■ ÉNONCÉ ÉCRIT 1
Dans l'extrait ci-dessous, quel est le titre de l'article d'Emmanuel Gharbi ?

■ EXTRAIT
---*---

Je suis vite passé sur Aider son personnage à gagner : le b.a.-ba de l’exploration de donjons de @mornelarme , qui fait plus office pour moi d’aide de jeu récréative. Pas forcément sûr de vouloir la mettre en l’état dans les mains des joueurs, sous peine de faire une pré-campagne avant de démarrer la campagne
Comme l’article de Romain, j’attendais beaucoup de Garder la balle en l'air de @Cédric Ferrand. Il s’annonçait en effet très prometteur sur son démarrage : comparer le JDR avec le Théâtre d’Improvisation, et injecter les bonnes pratiques de ce dernier dans le JDR. J’espérais donc y trouver qu’on puvait retirer des techniques issues du théâtre d'improvisation pour être le bon joueur qui maintient l’animation avec les uns et les autres à sa table. Malheureusement là aussi, plutôt que d’explorer cette pratique cousine (très) éloignée du JDR, Cédric se limite (problème de pagination ou de cahier des charges à nouveau ?) à juste retransposer dans le JDR les règles de bonne conduite du théâtre d’improvisation – qui ont certes le mérite d’être bien mieux codifiées que dans notre loisir. Mais un article complet pour rappeler d’être à l’heure ou de ne pas tricher m’a fait, à ce stade de lecture, la même déconvenue amère par rapport à mes attentes. Très gros bof, d’autant que ces règles se retrouveront par ailleurs en substance dans les autres sujets abordés
C’est d’ailleurs l’objet central du chapitre suivant. Jouer ensemble d’Emmanuel Gharbi a au moins le mérite d’avoir un titre explicite : on va parler spécifiquement des règles de bonne conduite. Pour être honnête, il résume correctement toute la littérature qu’on peut trouver sur le Contrat Social, la Carte X etc. La fiche de Synthèse est par ailleurs blindée de questions si vous voulez intégrer ces aspects à fond. Mais tout ceci reste convenu (on ne trouvera pas de réflexion en la matière quand on est familier de ces notions), et comme je le disais renforce l’impression de tourner en rond sur les sujets en question.
On se prend à espérer que la dichotomie entre la première partie, les Bases, qui s’achève ici et Techniques Avancées, qui débute, va permettre enfin de relancer le souffle de l’ouvrage.
Cette seconde partie est inaugurée par Coopérer et rivaliser de Julien Pouard, et on se fracasse sur le même écueil. Car dès lors qu’on aborde la problématique de jouer sur des rivalités, voire des conflits ouverts entre joueurs, on retombe à nouveau dans les recommandations de s’accorder entre chacun pour éviter les malentendus. Pour être juste, l’article se complète cependant pour aussi construire et alimenter les antagonismes, mais là encore cela recoupe très largement ce qu’on a pu déjà lire dans tout ce qui avait trait à la construction des backgrounds.

---*---

Données sur les mots et la position des éléments:

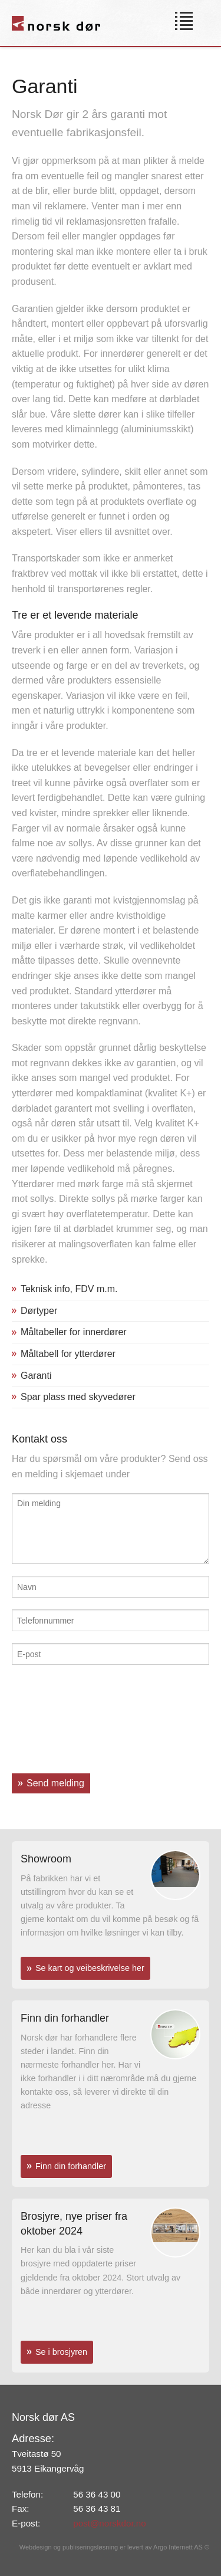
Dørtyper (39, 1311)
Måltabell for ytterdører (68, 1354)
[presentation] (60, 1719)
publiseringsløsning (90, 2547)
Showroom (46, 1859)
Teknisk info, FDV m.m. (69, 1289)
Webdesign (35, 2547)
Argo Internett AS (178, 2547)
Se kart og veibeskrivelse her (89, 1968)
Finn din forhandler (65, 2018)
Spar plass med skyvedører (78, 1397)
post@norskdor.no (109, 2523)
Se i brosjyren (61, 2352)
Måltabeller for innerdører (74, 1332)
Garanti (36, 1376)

---*---

■ ÉNONCÉ ÉCRIT 2
Réécrivez tous les enregistrements ci-dessus en remplaçant « Showroom » par « Utstilling », sans rien modifier d'autre, et ne reprenez pas les images dans votre réponse.

■ RÉPONSE FINALE 1
Jouer ensemble

■ RÉPONSE FINALE 2
Dørtyper (39, 1311)
Måltabell for ytterdører (68, 1354)
[presentation] (60, 1719)
publiseringsløsning (90, 2547)
Utstilling (46, 1859)
Teknisk info, FDV m.m. (69, 1289)
Webdesign (35, 2547)
Argo Internett AS (178, 2547)
Se kart og veibeskrivelse her (89, 1968)
Finn din forhandler (65, 2018)
Spar plass med skyvedører (78, 1397)
post@norskdor.no (109, 2523)
Se i brosjyren (61, 2352)
Måltabeller for innerdører (74, 1332)
Garanti (36, 1376)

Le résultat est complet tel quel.